Quanta dor, desespero, solidão eu vi, ainda lembro de uma vez conversar contigo, tu me falares que sem ela não conseguias viver, dos teus olhos, caiam lágrimas agrestes, sombrias.
Falava a ti, meu querido irmão, vive, deixa os outros, sejas feliz não temas, pois quem ama sempre chega lá, afinal ela e mãe dos teus filhos.
Na minha dor eu tentei de tudo, te ajudar, salvar, guiar, mas fui impotente, talvez incapaz de vencer todos estes preconceitos, as minhas palavras não foram o suficientes,
Não foram tuas amigas e nem entraram no coração, lamento meu irmão, peço desculpa, por ser tão fraca nos meus argumentos, na tua dor que agora sei que era só tua.
Ainda lembro com precisão aquele dia, onde ligam desesperados, dizendo que a ambulância já vinha a caminho, embora eu sentisse dor, não sentia a surpresa, algo dizia que isso iria acontecer mais dia, menos dia.
Naquele momento o mundo desabou, caiu a meus pés, senti frio, medo, revolta e dor, tanta dor que nem conseguia demonstrar. Segui de um hospital para outro, mas já ciente da tua partida, pois o tiro na tua cabeça já tinha feitos danos irreparáveis, somente deixaram ligados a maquina para te despedires e a nós também.
Ainda lembro de querer ficar sozinha contigo, a vontade de te bater era tanta, como podia um homem estudado, cheio de planos com dois filhos lindos e com a vida já definida fazer tal atrocidade a si próprio, cometer o suicido.
Lembro que as lágrimas saltavam entre a minha voz tremula sem querer dizer que sabia que era a nossa despedida, eu te questionar pedindo que Deus e tu fizésseis um milagre e agarrasses a vida, pois eram tantos que te amavam, não o sabias,o quanto era.
Falei dos teus filhos da tua mulher e dos teus pais e irmãos, que tudo iria ficar bem, lembro que do teu coma, correram lágrimas, a tua mão apertou a minha, ainda sinto aquele momento neste coração.
Eu sabia que estavas de partida, mas a minha revolta era tanta que hoje sei onde foi buscar as minhas forças para fazer tudo o que me foi destinado, soube quando foste para outro plano, senti a brisa e o frio da tua despedida, acho que jamais apagarei isso da minha memória.
Tive que ir reconhecer o teu corpo, falar de ti ao medico legista, lembro-me que foi comprar uma camisa branca, para te vestirem, pois esqueceram dela, nesse momento lembrei da tua comunhão, do teu casamento e daquele momento atroz.

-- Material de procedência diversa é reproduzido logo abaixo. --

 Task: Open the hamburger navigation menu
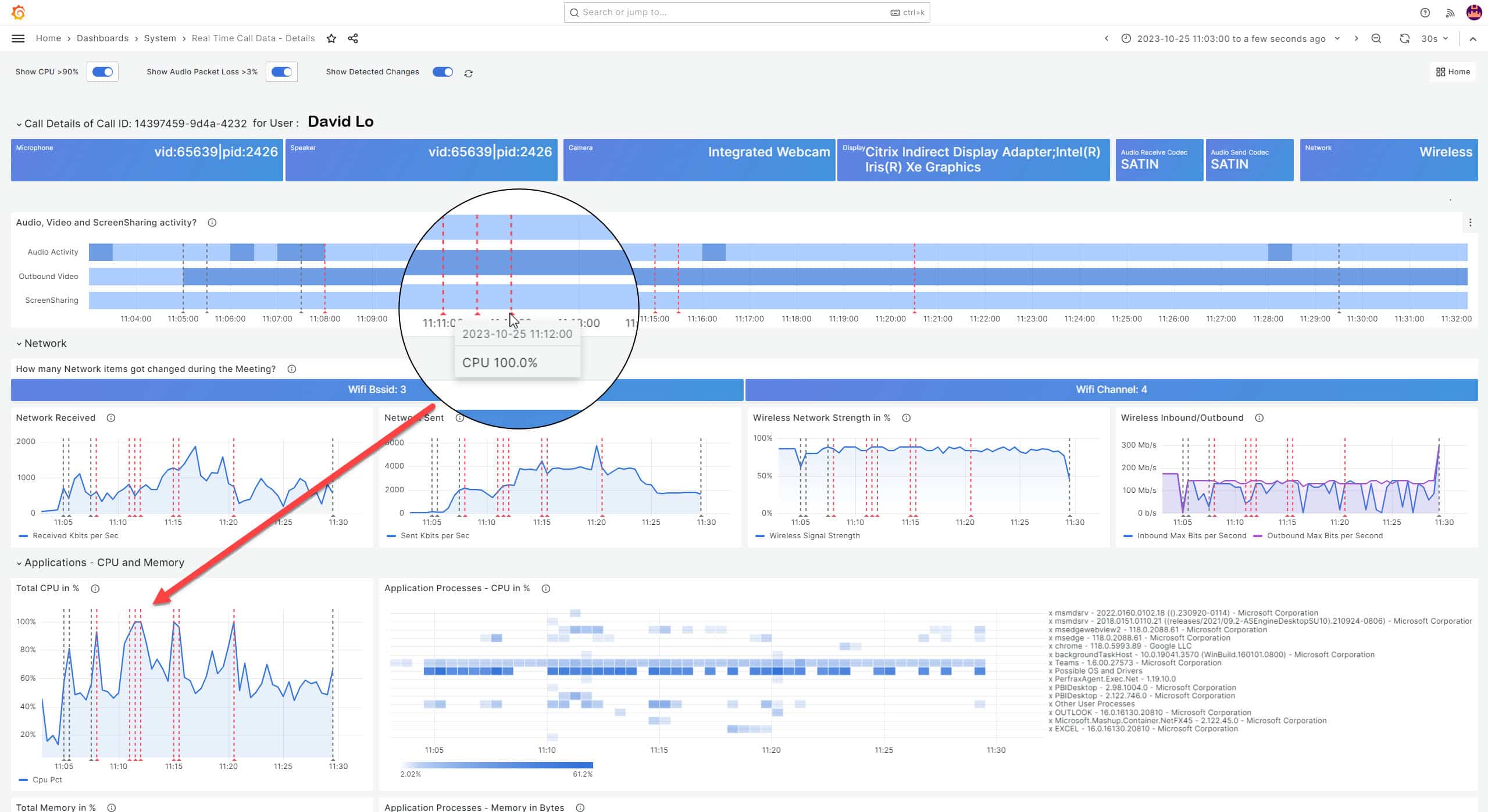(18, 38)
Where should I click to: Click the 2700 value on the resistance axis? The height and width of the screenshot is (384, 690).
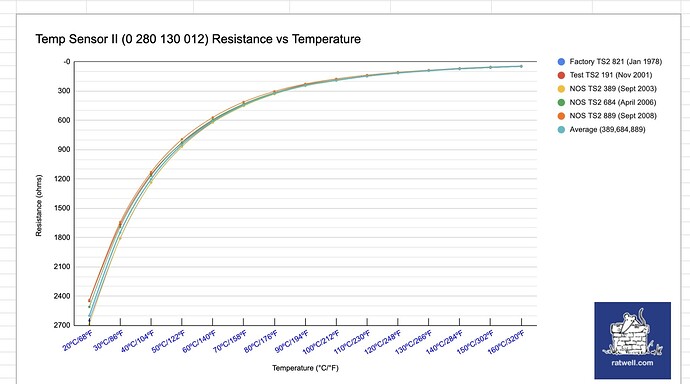[62, 325]
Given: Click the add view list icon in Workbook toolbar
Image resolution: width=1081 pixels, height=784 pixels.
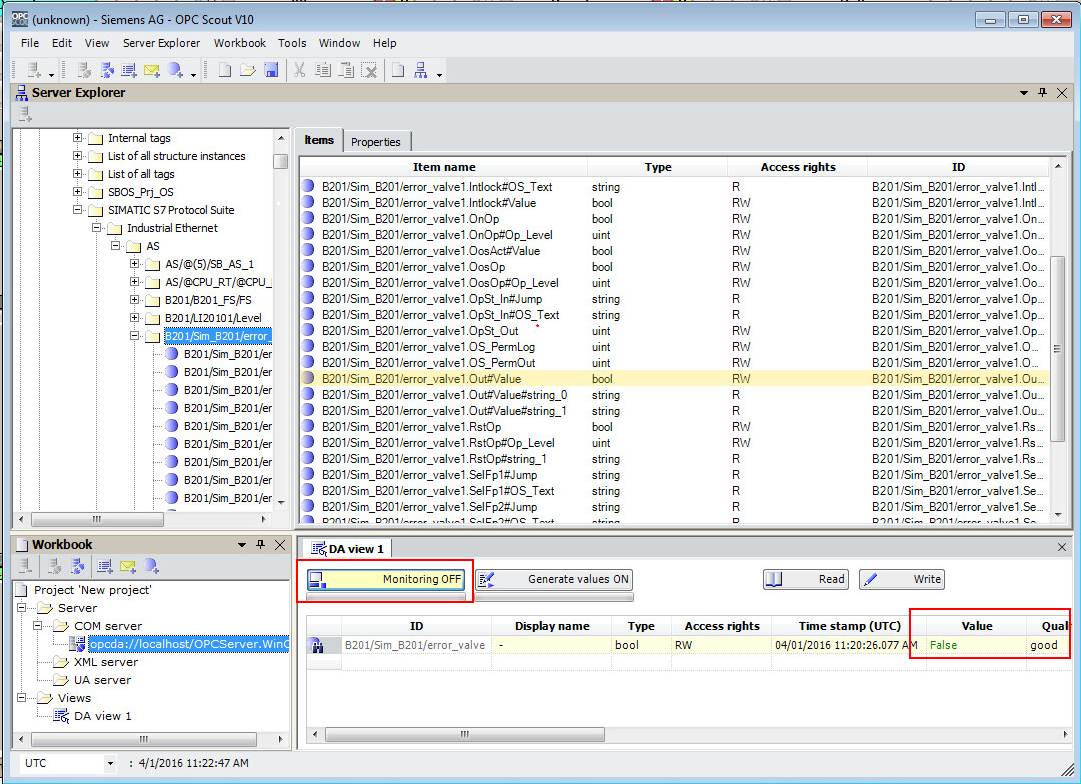Looking at the screenshot, I should tap(104, 567).
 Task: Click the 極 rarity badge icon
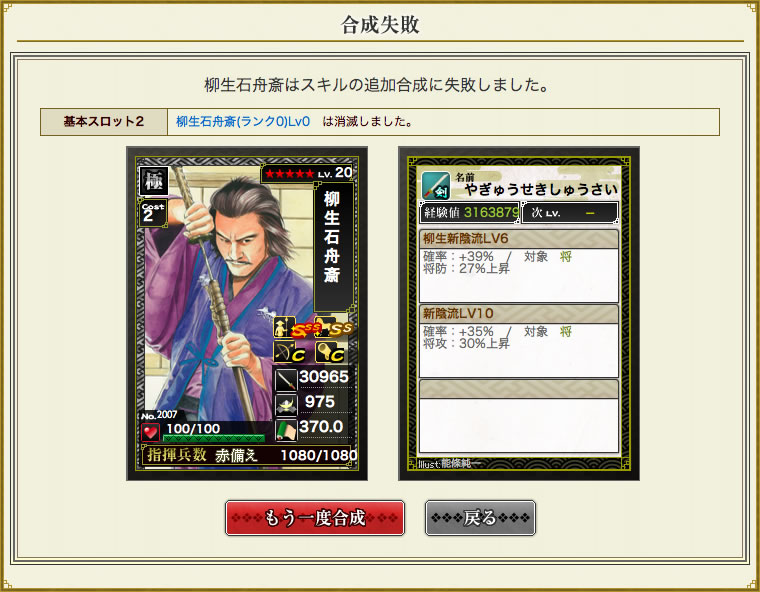pos(154,181)
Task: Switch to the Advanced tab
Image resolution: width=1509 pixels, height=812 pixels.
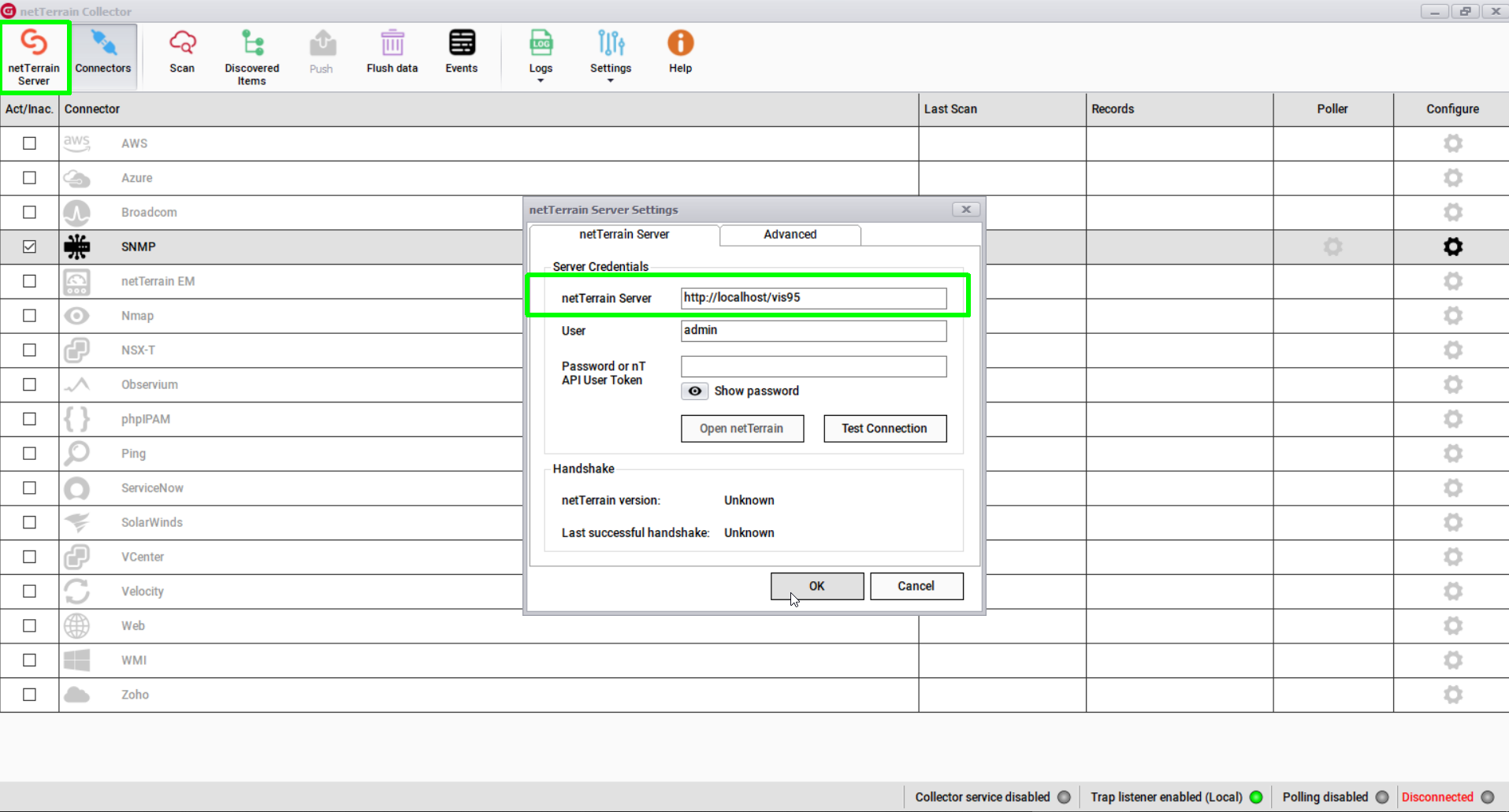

De tudo que mais esta na minha memória e a minha raiva de ter deixado partir um irmão novo, na melhor parte da vida, era tanta a raiva que eu em teu caixão falei isto:
- Meu irmão se eu pudesse te dava uns tabefes pela tua falta de amor a vida.
Eu não conseguia chorar, lamentar a tua partida, pois a revolta era tão grande que a magoa estava mais forte do que a dor.
Hoje meu irmão, quero te pedir perdão, pois já consegui me perdoar a mim mesma pela dor que causei a ti nesse teu plano tão confuso, quero te dizer que Deus te ilumine esses caminhos já de si tão sofridos em amor.
Eu não entendi o teu sofrimento, essa dor, essa solidão de estares sozinho, hoje consigo entender e me perdoar pelos meus pensamentos revoltados e pedir a ti perdão pelos meus pensamentos, pois primeiro eu tive que me perdoar e olha que não foi nada fácil...
Perdoa-me, onde queres que tu estejas meu irmão, peço a Deus que sejas um anjo de luz e que saibas seguir o caminho da luz e do amor.
Hoje por tua causa meu irmão, aprendi a ser mais branda e mais comedida em meus julgamentos e na minha forma de amar.
Esta foi a minha última carta para ti depois de ler a tua carta de despedida antes de dares um tiro na tua cabeça. Que todos nós aprendamos a ver os sinais de desespero e dor e possamos dar alento e amor a todos os que precisam de nós.